I think cooperation is too strong a word given that the communists actively subverted the purpose and character of the organization, but I do feel that there still needs to be allowance made for accommodation of competing ideological perspectives. Whatever role communists did play in the organization, they were not out beating the drums for class war and revolution. That had already proven a losing strategy in the earlier interwar period. Now, they claimed common cause with liberals and socialists as part of the Comintern’s Popular Front against fascism. Granted, the young communists hadn’t reconciled themselves to coexistence with the non-communist left, but they did have to accept that their positions had to be framed as acceptable to liberals and socialists. Covertly infiltrating the World Youth Congress allowed the communists to claim to speak for all young people everywhere, but it also required them to (cynically) endorse the League of Nations, which in turn gave the appearance of universalizing liberal and socialist interests despite the primacy of communism in the WYC.

Ideological encounters, even unequal ones, are not unidirectional.

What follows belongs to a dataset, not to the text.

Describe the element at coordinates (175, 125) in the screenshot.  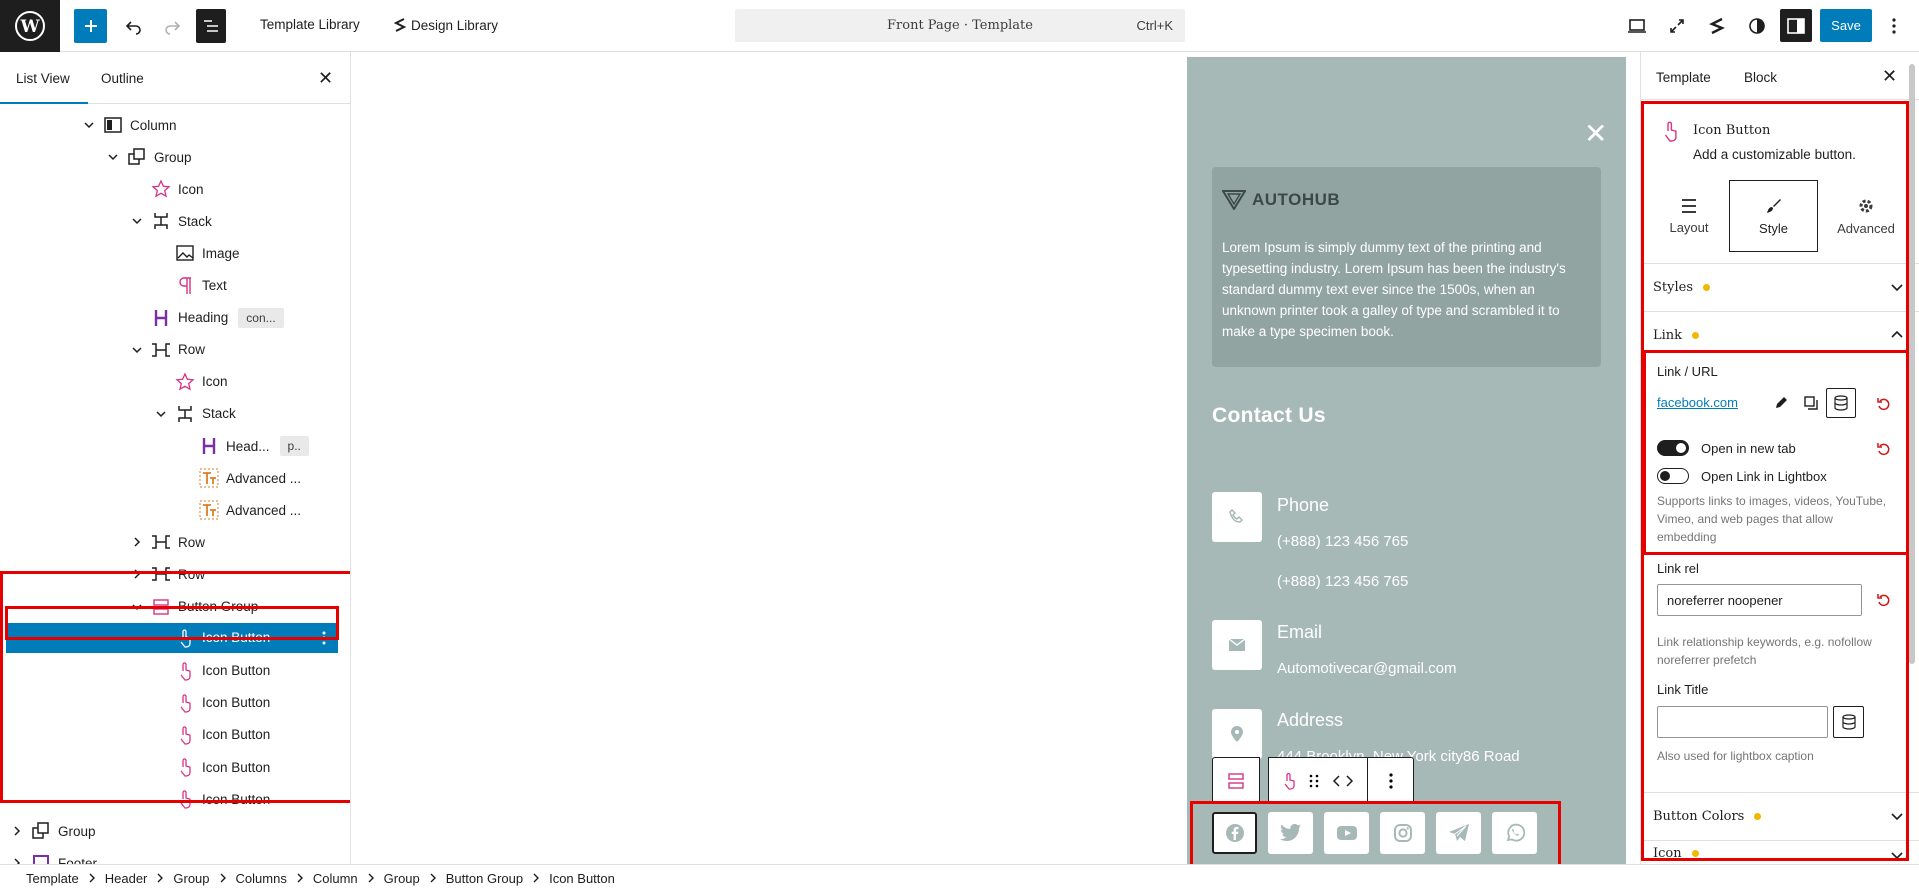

While naivety was a major factor in liberals’ continued interest in the WYC, so too was the fact that liberals still had something to gain from the Congress. Though the communists were clearly more aggressive and successful in their maneuvering, both sides, ultimately, had to make some degree of accommodation to the others’ positions. This arrangement persisted until the Molotov-Ribbentrop Pact revealed the absolute loyalty of the organization’s communist leadership to the dictates of the Comintern, emphasizing the limits of accommodation in a world of authoritarianism and realpolitik.

So that’s where I am at the moment. It’s all still subject to change as I continue going through the archival documents I recovered on my trip, but for now it should give a good sense of where I’ve moved since last semester.

Sources

Kotek, Joël. Students and the Cold War. Translated by Ralph Blumenau. New York: St. Martin’s Press, 1996.

Richard, Anne-Isabelle. “Competition and Complementarity: Civil Society Networks and the Question of Decentralizing the League of Nations.” Journal of Global History 7, no. 2 (July 2012): 233–56.

Whitney, Susan B. Mobilizing Youth: Communists and Catholics in Interwar France. Durham: Duke University Press, 2009.